Po pierwszym gwizdku sędziego przez dobrych 10 minut FC Porto nie mogło wydostać się ze swojej połowy, a piłka jak bumerang wracała do obrońców lub bramkarza gospodarzy.
Braga zastosowała wysoki pressing, ale w sposób tak dyskretny, iż powstało wrażenie kompletnego rozstroju linii pomocy przeciwnika. Szczególnie zagubiony był Algierczyk Brahimi, którego każde dojście do piłki kończyło się podaniem do tyłu.
Z kolei Hiszpan Torres (ale nie Fernando) postanowił przeczekać trudny okres za plecami przeciwników, był kompletnie niewidoczny i to nie tylko z powodu dość mikrej postury. Stan rzeczy wydawał się bardzo frustrować trenera FC Porto, który szalał przy linii bocznej, non stop pokrzykując i gestykulując w stronę swoich zawodników, na których zachowanie szkoleniowca robiło co najwyżej średnie wrażenie.
W końcu nadeszła 23. minuta, strzał na 1:0 wprawił w zachwyt 37-mio tysięczną publiczność (minus grupka przybyszy z Bragi, tzw. „Red Boys”) i wiele wskazywało na to, że worek z bramkami pęknie.
Po paru minutach goście wyrównali, jak najbardziej zasłużenie i mecz rozpoczął się jakby od nowa. Do końca pierwszej połowy emocje na trybunach wzbudziła już tylko wywrotka lekarza klubowego FC Porto, który spiesząc jednemu z zawodników z pomocą, pośliznął się na murawie, dokładnie się z nią zapoznając. Kulejąc zszedł z placu boju przy akompaniamencie braw publiczności, która w ten sposób doceniła jego poświęcenie.
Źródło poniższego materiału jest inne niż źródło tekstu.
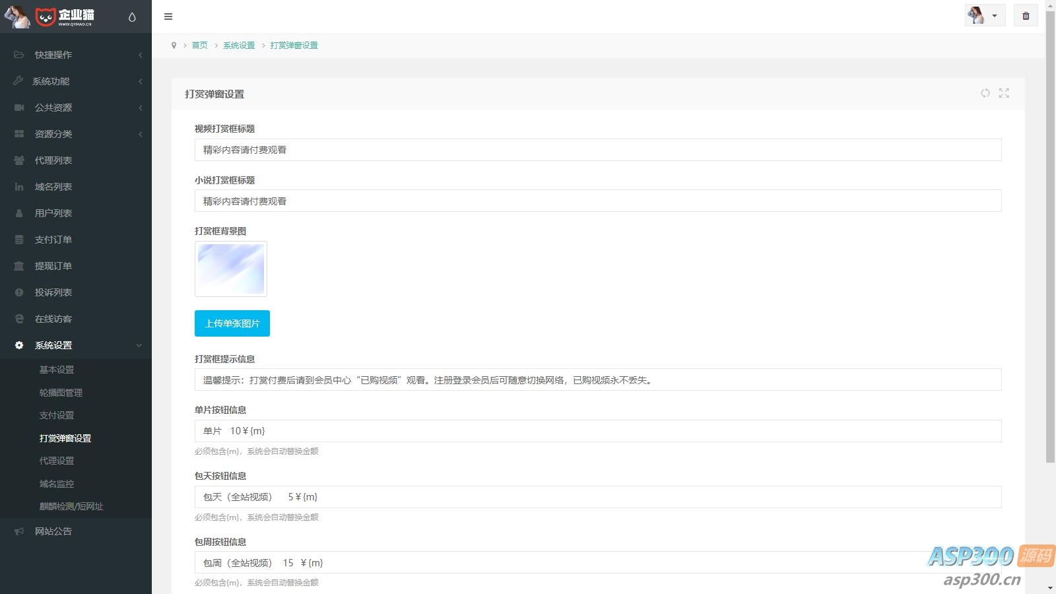
Task: Click the panel fullscreen expand icon
Action: pyautogui.click(x=1004, y=94)
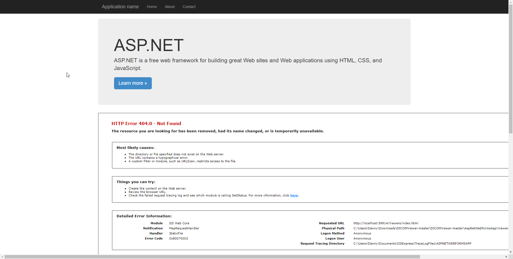Click the Application name brand link
Screen dimensions: 513x259
pyautogui.click(x=120, y=7)
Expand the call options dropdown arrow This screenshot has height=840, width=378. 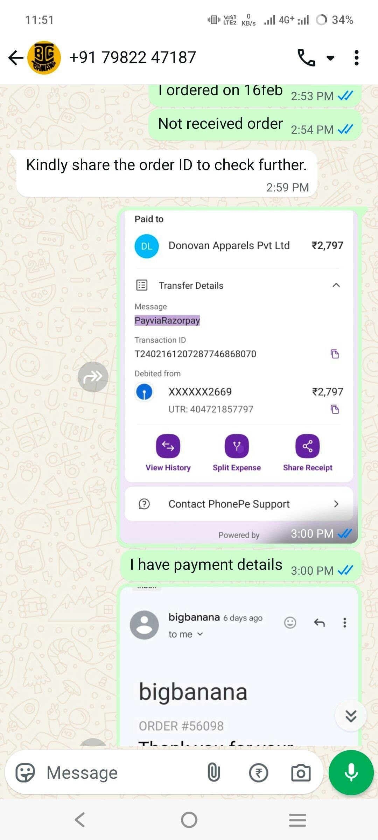(330, 58)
Po przerwie na boisku pojawił się oznaczony numerem 10 Kolumbijczyk Quintero, który znacznie ożywił poczynania ofensywne drużyny gospodarzy, a strzelając zwycięską bramkę stał się jej bohaterem. Braga była bliska wyrównania, ale po strzale z wolnego piłka trafiła w słupek, a dobitkę sparował bramkarz.
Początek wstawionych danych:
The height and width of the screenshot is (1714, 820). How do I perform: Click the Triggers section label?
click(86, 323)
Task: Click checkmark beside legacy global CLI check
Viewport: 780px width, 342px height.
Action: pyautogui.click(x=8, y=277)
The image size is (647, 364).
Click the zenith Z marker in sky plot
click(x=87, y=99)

Akcentów polskich w Porto póki co nie ma, a recepcjonistka hotelu, która pomogła mi w zakupie biletu, zamiast o Młynarczyka czy Mielcarskiego zagadnęła o Juskowiaka, który dzięki swoim występom w Sportingu Lizbona, a więc firmie konkurencyjnej wobec FC Porto, najwyraźniej zapadł dziewczynie w pamięć lepiej niż dwójka wcześniej wymienionych. Dobre i to.